<日々の出来事> 先週末の会話(その2)

a0079741_7585195.jpg「これがノビサッド(ベオグラードから北にバスで1時間半くらいのところにある町)に行ったときの写真。城址をバックに橋の上で撮ったんだけど。」

「え、見せて見せて!う~ん、ノビサッドと日本人…何てエキソジックな写真なんだ!あ、冗談冗談。」

それってほめてるのかけなしてるのかどっちなんだよ!


a0079741_80849.jpga0079741_805364.jpg「他にも街中に政党のポスターがあふれていて何か気になったからたくさん撮ったんだけど。見てみる?私には何て書いてあるかわからないし。」

確かに街中、いや郊外の道路にも至るところに特大サイズの政党のポスターがあふれていました。しかもそこに映っている人たちの写真って妙にイカツイものや自信にあふれているものばっかり。メッセージも刺激的だったりして。「セルビアよ、いざ立ち上がれ!」みたいな。ちなみに、写真左の真っ赤なポスターはミロシェビッチの党のポスターだそうです。(余談ですが、各ポスターにある番号は政党の番号で、総選挙ではこの番号を書いて投票するのだそうです。)日本の選挙で「親しみやすさ」をアピールしようとする候補者のニッコリ顔に慣れた私にはかえって新鮮。だって、全然違うんだもん…。ちなみにポスターの数の多さは、日本の公職選挙法のようにポスターの大きさや貼る場所にこれといった規制がないが故のことだそうです。

a0079741_813082.jpg「これなんか見てみろよ。コレステロール値が高そうで苦虫をかみつぶしたような顔のこのオジサンに投票して国が良くなると思う?」(写真のポスターはボスニア・ヘルツェコヴィナ内で撮ったもの)

他にも、彼が直接知っている人も多いせいか、この人はいいとかこの人はダメ、ミロシェビッチより悪いやつ、などなど彼自身がセルビアにいたときの経験を交えて延々と話してくれました。聞いていて結構刺激的でした。

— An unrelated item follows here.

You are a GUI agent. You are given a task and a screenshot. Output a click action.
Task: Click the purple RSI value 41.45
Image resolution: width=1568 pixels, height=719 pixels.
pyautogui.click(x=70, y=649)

a0079741_831542.jpg「そうそう、これがあなたのお母さんと湖にある『別荘』にも連れて行ってもらったときの写真もあるよ。その前にベオグラードの高台にある政治家や芸能人の家が建っているところにも行って、『これがミロシェビッチの家』とか教えてもらったかな。」

「僕のお母さんがそんなにやる気を出していろいろなところに案内していたということに、実は結構驚いているんだけど。やりたくないことは無理してやらない人だから。」

「そう言ってもらえるとうれしい。私が滞在していた間は気を遣っていろいろして下さったんだと思うけど、いざ私がこっちに戻った後になってあなたにいろいろ愚痴られていたらどうしようかと思ったから。何でも気になってあれこれ質問していたから、場合によっては気分を害されたこともあったんじゃないかと思って心配していたの。」

「あぁ大丈夫だよ。日本人って今までに受け入れたことなかったから面白かったみたいだよ。」

ここの家には彼の友人知人が年に数回、彼がいるいないに関わらずやってくるそうです。今回私のその一人となった訳ですが。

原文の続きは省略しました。